Ukrainisch-russischer Gasstreit: Im Winter warm, aber dann?
Der ukrainische Präsident Poroschenko verkündet eine Teileinigung im Gasstreit mit Russland. Der Preis für Winter-Lieferungen wurde auf 385 Dollar festgelegt.
KIEW afp | Moskau und Kiew haben nach den Angaben des ukrainischen Präsidenten Petro Poroschenko eine vorläufige und befristete Einigung im Gasstreit erzielt. Sein Vorschlag, für die Winterperiode 385 Dollar (300 Euro) pro 1.000 Kubikmeter zu zahlen, sei „von den Russen akzeptiert worden“, sagte Poroschenko in einem Samstagabend ausgestrahlten TV-Interview. Die Einigung sei bei seinen Beratungen mit Russlands Präsident Wladimir Putin am Freitag in Mailand zustande gekommen.
„Ich kann sagen, dass die Ukraine Gas und Wärme haben wird“, sagte Poroschenko. Allerdings gelte die Übereinkunft nur für die Winterzeit. Im Sommer, wenn die Nachfrage geringer ist, will Kiew nur 325 Dollar zahlen, was Moskau zu wenig ist.
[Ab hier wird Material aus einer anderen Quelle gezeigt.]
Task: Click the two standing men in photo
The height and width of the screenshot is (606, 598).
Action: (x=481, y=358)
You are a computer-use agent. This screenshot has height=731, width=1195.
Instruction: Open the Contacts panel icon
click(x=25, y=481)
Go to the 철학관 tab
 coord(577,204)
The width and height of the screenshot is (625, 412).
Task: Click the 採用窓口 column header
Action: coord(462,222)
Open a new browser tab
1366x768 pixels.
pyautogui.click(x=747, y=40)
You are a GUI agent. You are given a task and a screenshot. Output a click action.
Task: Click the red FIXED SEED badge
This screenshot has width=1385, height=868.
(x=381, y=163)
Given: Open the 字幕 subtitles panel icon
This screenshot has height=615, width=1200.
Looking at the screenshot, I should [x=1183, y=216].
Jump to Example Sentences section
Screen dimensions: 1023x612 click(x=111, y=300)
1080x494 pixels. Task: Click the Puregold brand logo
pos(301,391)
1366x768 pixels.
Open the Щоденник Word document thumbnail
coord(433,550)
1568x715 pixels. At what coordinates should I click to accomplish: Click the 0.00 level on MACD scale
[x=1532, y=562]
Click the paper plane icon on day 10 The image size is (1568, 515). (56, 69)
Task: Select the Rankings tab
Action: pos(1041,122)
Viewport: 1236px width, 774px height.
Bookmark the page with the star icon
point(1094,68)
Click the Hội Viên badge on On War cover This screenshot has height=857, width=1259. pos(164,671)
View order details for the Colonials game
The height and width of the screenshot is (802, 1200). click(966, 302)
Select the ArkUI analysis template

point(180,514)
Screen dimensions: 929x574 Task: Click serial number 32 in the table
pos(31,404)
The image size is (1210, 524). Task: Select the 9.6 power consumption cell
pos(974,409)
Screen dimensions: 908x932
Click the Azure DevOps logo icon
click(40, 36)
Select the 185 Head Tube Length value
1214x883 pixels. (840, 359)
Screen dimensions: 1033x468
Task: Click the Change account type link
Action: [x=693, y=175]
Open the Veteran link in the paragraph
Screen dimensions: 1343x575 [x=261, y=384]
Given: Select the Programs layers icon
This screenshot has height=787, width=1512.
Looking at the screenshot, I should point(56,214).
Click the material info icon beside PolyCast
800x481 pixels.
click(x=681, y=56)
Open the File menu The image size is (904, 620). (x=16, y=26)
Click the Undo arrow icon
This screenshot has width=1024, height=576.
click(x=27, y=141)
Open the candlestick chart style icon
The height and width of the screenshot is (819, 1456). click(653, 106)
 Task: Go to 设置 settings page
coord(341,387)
Derzeit liegt der Preis bei 485 Dollar.
Der russische Konzern Gazprom hatte im Juni die Lieferungen an die Ukraine eingestellt, weil Kiew die von Moskau nach dem proeuropäischen Umschwung im Nachbarland verordnete Preiserhöhung nicht akzeptierte und die Rechnungen nicht beglich. Inzwischen haben sich enorme Schulden angehäuft.
Poroschenko und Putin hatten in Mailand mehrfach miteinander verhandelt, an den Gesprächen hatte neben anderen auch Bundeskanzlerin Angela Merkel (CDU) teilgenommen. Im Anschluss war von Fortschritten im Gasstreit die Rede, nicht aber von einem Durchbruch.